Material to process:
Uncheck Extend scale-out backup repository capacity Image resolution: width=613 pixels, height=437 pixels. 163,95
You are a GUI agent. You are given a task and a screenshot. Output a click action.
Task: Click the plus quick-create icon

...

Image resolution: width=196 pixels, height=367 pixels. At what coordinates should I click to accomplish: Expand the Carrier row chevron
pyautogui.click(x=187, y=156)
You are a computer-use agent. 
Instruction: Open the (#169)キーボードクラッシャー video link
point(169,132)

==

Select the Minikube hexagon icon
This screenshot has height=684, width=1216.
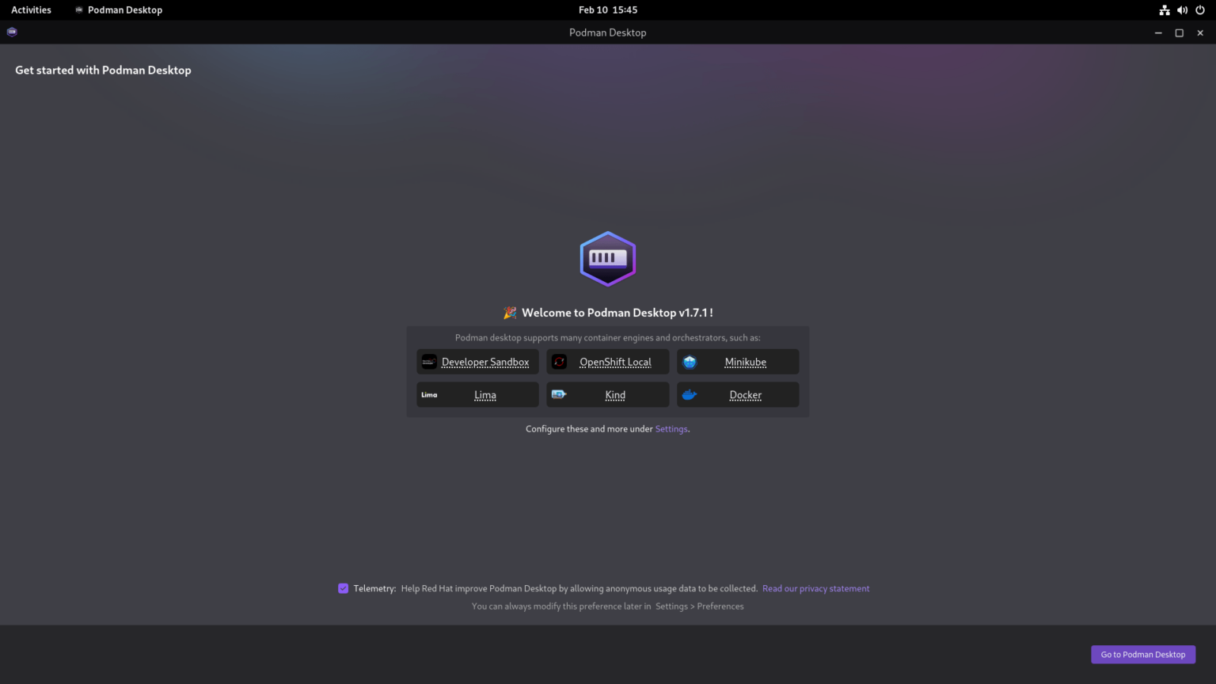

What you will do: As the answer, set down only the lines from the data above between the one holding "Select the Minikube hexagon icon" and the one holding "This screenshot has height=684, width=1216.", inclusive, exactly as they read.

Your response:
Select the Minikube hexagon icon
This screenshot has height=684, width=1216.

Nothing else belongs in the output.